In the entries below, filter for the word "button" and copy every matching line.

(Excerpts from a dataset):
________________________

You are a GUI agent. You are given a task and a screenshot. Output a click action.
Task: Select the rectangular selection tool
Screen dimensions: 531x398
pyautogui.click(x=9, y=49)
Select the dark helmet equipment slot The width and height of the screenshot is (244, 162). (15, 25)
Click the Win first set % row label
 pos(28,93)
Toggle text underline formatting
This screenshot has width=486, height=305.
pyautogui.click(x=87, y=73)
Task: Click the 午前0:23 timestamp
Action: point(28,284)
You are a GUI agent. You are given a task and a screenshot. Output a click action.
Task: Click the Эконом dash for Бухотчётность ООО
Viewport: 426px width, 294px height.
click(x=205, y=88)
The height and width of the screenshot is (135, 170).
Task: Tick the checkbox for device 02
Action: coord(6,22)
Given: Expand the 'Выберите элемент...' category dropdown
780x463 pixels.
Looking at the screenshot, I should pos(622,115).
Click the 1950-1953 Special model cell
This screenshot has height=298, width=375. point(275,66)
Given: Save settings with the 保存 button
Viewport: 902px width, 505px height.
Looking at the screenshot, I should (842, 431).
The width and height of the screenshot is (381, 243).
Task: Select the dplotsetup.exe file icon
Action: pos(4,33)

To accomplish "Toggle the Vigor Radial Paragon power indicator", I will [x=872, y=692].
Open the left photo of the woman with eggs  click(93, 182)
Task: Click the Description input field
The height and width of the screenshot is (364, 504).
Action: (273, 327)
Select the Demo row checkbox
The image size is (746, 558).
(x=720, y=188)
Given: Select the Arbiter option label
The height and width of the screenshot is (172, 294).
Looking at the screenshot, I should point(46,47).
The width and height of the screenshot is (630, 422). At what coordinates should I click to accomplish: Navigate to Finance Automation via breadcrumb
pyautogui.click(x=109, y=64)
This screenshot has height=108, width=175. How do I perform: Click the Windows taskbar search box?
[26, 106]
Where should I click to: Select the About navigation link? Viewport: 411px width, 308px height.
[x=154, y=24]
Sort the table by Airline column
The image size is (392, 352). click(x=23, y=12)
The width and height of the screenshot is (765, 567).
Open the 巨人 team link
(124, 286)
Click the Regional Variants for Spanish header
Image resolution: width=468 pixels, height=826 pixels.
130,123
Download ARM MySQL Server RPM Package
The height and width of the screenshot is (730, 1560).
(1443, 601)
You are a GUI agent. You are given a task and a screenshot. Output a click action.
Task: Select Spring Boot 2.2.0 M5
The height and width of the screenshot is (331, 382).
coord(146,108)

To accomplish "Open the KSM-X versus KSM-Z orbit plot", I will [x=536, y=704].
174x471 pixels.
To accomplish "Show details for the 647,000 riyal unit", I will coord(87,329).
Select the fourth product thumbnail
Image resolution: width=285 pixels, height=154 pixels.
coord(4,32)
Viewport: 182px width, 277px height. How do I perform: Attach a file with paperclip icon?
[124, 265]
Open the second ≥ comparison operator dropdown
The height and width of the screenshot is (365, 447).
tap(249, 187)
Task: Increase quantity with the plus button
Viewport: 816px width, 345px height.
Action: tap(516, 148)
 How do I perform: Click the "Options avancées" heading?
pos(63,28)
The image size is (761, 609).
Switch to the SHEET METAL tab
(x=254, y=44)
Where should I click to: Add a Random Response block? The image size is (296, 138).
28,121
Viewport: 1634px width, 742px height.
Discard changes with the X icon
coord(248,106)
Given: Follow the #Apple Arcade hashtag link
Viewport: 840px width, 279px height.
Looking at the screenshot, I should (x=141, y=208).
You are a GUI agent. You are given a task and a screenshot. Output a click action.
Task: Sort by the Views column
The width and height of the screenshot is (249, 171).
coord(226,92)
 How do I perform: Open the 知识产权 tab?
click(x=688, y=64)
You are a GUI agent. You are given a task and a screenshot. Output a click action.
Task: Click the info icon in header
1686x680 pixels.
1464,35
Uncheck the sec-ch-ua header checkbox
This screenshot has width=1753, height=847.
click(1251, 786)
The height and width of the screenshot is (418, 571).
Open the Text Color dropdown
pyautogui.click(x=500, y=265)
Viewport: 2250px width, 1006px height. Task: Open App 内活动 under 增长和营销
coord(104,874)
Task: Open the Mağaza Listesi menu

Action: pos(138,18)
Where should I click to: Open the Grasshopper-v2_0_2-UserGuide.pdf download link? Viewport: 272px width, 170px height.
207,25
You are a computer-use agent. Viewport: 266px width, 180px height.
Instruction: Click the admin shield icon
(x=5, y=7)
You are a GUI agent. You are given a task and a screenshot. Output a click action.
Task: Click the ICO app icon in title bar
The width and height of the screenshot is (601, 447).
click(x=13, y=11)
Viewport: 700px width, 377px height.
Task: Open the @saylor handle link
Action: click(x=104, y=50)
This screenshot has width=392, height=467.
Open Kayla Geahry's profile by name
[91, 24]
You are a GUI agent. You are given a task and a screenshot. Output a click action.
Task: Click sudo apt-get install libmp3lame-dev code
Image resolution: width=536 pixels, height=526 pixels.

________________________

(TASK SOLUTION):
Given: Save settings with the 保存 button
Task: Increase quantity with the plus button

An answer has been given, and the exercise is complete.